On the dashboard was a single curving feather. It trembled until it gained their full and complete attention. Dean glared at it, like it was a snake ready to bite, while Sam exhaled in awe. When it was certain that they had taken in the awesome miracle of its existence, it disintegrated into a shower of sliver sparks. Both boys could have sworn that they heard Anne's soft laughter echo around them.

Sam and Dean continued to stare at the dashboard in amazement. No trace of the feather remained, not even a smattering of dust.

"Dean," Sam whispered.

Dean cleared his throat, but didn't say a word as he carefully pulled the Impala back onto the road. They drove in silence, neither of them needing to speak. Dean knew that Sam would once again resume praying daily, something that had stopped since Father Gregory turned out to be a fake. Sam knew that Dean would reorganize his mental lists, moving angels off the bull crap one permanently.

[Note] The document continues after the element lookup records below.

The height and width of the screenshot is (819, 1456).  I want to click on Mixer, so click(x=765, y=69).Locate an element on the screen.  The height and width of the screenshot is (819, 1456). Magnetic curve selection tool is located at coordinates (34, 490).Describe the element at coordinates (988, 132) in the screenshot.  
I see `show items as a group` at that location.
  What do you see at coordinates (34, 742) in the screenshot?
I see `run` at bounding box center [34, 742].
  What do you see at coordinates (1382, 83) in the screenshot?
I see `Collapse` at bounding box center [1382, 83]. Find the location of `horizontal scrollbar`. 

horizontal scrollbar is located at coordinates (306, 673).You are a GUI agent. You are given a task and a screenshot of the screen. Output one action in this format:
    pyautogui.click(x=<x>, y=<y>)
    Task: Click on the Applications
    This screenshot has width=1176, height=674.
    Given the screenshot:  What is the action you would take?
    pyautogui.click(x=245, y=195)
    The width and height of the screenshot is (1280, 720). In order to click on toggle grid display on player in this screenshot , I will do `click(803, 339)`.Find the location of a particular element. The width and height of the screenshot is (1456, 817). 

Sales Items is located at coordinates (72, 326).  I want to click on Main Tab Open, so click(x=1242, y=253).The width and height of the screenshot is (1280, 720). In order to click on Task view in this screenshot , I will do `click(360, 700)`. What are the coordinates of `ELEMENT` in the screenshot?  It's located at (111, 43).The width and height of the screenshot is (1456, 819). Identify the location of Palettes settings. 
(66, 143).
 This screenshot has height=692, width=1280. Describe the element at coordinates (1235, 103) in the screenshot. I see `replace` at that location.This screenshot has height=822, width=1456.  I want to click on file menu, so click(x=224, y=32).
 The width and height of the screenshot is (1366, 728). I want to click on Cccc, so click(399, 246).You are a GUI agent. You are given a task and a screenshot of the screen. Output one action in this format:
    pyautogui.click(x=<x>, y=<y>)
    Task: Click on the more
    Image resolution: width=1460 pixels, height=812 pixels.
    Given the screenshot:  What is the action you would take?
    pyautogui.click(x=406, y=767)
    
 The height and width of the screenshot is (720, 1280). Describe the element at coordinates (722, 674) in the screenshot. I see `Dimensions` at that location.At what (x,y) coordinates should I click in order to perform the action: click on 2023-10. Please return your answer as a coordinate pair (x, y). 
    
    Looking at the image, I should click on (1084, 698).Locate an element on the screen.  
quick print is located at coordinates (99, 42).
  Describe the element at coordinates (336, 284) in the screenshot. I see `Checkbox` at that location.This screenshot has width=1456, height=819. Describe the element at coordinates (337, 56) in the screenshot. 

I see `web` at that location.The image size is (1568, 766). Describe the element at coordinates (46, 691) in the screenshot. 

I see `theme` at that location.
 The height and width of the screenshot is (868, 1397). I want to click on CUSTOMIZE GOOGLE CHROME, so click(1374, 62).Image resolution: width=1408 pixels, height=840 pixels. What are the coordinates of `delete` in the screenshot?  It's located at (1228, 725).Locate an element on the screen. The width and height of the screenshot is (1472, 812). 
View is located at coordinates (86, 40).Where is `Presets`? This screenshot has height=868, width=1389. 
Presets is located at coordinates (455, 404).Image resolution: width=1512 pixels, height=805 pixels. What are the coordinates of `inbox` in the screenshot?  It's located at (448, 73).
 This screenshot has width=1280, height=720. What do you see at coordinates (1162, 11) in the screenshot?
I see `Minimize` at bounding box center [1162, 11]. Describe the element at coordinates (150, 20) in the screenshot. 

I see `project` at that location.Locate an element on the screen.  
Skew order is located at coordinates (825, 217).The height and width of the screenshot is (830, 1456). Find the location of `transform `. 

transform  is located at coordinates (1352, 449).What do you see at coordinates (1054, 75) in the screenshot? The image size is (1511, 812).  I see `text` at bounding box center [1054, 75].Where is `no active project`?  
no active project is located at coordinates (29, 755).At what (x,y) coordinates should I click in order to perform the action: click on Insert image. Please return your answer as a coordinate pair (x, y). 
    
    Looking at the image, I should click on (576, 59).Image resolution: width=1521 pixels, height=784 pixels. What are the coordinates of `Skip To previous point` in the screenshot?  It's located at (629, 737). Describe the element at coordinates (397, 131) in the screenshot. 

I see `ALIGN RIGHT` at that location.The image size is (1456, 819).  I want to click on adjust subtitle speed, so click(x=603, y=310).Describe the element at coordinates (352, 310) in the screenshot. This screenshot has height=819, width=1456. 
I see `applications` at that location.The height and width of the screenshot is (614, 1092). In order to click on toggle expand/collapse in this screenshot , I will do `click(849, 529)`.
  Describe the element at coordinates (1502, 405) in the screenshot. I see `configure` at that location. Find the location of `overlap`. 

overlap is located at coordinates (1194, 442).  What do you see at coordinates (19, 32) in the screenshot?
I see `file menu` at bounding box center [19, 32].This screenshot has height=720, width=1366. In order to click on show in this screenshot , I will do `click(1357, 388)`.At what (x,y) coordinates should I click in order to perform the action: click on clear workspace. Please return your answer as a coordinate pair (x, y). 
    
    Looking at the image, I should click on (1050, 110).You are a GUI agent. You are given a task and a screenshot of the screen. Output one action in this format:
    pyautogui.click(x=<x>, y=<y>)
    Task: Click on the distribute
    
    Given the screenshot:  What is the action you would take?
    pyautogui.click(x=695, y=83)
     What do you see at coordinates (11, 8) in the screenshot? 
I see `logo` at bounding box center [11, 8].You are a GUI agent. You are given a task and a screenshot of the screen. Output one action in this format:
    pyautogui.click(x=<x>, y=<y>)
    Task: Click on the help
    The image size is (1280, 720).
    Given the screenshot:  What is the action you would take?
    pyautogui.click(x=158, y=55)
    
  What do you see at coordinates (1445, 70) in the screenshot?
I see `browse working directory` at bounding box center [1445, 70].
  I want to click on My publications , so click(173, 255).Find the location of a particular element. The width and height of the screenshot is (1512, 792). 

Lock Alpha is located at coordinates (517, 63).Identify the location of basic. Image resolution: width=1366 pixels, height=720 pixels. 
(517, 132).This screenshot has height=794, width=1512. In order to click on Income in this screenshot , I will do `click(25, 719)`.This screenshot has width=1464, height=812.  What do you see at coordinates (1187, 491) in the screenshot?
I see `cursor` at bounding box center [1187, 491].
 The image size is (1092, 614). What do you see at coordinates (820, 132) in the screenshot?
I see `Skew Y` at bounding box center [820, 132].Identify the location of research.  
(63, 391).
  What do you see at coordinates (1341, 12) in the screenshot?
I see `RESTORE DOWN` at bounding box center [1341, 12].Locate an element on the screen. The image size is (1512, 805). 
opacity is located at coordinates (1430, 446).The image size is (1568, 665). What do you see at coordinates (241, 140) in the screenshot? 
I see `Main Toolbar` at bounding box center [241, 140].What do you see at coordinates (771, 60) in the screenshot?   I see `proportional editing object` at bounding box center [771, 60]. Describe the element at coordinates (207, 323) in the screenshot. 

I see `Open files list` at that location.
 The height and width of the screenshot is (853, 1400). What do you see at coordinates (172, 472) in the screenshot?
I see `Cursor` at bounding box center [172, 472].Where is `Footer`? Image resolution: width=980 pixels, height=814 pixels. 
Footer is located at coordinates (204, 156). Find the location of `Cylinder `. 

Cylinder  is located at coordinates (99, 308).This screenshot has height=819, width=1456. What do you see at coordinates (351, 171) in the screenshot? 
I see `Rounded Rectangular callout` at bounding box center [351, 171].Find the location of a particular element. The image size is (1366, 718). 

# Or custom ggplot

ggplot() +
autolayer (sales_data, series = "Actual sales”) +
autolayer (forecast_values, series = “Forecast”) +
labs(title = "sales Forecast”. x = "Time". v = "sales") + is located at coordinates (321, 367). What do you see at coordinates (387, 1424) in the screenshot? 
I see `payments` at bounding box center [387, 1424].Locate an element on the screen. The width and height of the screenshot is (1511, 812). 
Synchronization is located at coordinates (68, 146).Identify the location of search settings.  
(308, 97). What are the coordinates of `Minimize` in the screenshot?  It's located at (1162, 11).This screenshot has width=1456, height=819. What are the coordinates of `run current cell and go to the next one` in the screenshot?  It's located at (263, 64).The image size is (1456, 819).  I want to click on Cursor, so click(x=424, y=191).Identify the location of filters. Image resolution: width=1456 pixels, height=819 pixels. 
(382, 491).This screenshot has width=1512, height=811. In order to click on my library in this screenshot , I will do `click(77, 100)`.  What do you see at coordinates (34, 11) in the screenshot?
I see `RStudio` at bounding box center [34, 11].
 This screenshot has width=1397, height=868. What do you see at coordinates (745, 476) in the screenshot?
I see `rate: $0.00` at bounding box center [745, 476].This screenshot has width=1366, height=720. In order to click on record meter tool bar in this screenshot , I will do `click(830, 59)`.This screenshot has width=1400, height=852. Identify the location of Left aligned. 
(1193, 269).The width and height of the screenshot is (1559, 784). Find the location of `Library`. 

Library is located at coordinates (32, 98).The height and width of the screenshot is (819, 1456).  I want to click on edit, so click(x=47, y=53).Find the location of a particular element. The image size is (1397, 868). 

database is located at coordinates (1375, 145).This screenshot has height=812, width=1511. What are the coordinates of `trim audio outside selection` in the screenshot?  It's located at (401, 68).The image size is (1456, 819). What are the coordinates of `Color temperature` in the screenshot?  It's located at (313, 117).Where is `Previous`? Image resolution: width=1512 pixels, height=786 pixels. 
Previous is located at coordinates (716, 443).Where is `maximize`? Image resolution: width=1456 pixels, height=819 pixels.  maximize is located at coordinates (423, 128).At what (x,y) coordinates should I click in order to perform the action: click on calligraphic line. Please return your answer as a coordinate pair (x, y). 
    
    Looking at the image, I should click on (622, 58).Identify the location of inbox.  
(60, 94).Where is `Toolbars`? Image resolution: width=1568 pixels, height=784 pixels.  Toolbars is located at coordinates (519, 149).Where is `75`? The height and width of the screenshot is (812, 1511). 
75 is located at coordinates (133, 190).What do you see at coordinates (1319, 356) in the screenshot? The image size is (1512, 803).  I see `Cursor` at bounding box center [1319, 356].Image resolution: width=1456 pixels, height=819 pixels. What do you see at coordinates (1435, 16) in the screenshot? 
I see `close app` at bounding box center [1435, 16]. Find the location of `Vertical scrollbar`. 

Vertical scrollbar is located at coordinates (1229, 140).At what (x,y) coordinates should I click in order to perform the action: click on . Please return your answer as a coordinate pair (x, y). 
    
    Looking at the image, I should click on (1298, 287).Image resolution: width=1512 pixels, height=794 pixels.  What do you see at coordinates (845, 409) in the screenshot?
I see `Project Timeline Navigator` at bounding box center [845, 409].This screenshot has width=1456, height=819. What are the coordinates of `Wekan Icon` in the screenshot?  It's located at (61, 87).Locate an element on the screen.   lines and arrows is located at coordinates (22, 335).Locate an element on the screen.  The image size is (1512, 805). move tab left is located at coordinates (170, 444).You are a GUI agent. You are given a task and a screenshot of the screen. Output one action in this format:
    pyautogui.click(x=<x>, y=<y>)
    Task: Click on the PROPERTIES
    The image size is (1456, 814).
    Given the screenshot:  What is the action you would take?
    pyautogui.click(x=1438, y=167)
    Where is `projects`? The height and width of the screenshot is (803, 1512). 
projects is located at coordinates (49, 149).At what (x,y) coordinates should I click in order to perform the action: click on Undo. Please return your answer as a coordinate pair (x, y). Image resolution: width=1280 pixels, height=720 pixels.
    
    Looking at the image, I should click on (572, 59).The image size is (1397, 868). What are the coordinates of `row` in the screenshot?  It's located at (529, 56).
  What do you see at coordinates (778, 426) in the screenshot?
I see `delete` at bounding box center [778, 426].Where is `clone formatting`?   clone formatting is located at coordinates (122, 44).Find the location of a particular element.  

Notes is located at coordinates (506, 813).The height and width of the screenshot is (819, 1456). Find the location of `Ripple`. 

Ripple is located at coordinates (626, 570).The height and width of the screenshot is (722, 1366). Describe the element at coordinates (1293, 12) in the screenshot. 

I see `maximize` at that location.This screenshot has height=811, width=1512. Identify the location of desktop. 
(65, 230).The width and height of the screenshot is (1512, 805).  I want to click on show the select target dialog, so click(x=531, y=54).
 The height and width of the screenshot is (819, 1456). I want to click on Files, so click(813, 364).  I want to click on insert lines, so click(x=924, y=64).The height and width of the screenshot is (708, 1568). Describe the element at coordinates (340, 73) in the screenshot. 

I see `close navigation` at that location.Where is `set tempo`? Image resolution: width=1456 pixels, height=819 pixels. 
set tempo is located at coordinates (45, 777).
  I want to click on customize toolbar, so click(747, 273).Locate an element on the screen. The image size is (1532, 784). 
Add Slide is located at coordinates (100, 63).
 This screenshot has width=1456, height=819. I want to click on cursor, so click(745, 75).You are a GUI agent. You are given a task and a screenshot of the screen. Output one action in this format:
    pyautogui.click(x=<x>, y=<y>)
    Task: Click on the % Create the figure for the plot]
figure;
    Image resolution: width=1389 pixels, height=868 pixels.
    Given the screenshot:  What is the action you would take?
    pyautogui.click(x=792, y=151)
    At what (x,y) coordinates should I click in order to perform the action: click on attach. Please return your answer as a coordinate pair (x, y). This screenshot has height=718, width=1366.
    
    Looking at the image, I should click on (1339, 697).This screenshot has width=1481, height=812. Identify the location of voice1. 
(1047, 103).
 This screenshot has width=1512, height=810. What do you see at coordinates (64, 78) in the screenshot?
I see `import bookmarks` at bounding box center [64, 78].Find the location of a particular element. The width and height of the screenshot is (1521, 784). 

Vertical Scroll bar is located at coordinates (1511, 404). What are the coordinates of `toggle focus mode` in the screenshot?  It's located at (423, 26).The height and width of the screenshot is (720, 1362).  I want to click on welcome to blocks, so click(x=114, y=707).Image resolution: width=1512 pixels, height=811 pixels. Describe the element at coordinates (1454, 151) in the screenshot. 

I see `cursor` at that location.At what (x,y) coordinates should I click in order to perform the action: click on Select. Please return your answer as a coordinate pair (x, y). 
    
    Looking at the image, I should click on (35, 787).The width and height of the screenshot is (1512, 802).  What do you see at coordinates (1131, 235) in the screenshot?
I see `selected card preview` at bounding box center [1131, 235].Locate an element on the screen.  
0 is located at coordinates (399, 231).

As they drove, both were careful to keep a keen eye out for dogs, since they never knew when one might want to dart out in front of them and force them to swerve from their path.


Two figures stood over the marble marker. Both were human in appearance, but where one glowed with grace the other leaked shadows from beneath its feet.

"Thank you for the tombstone, Brother. It's beautiful."

The male shrugged, his mouth pulled tight, his yellow eyes narrowed. "It seemed the most appropriate way to mark the end of your humanity."

"My humanity is as strong as it ever was," the female chided, brushing her round shoulder against his stronger one with sibling familiarity.

He sighed gustily, cutting her a look that someone who wasn't family wouldn't be able to recognize.

"If you come with me then you would have the freedom to do as you liked. Think of it, Sister; no rules, no restrictions. Just free will."

The female ran a delicate finger along the top of the cool marble, her face drawn in sadness.

"I have freedom now," her words were soft, full of blatant rebellion and without a trace of regret.

The male stared at her hard, as if he could piece together the workings of her mind by the power of his glare alone.

"Then you will be joining me as soon as Michael catches up to you."

The female stepped back to stand next to her brother. Her small hand found its way into his bigger one.

"Perhaps. He doesn't seem to be in too much of a hurry to find me."

"He doesn't tolerate renegades," he said in a tone that sounded like a vow.

"He will wait until I see you dead and my family safe," she replied in a tone just as full of promise as his.

In the distance thunder cracked and the sky darkened. They stood together, side by side, even as the rain began to fall and the sounds of war clamored around them.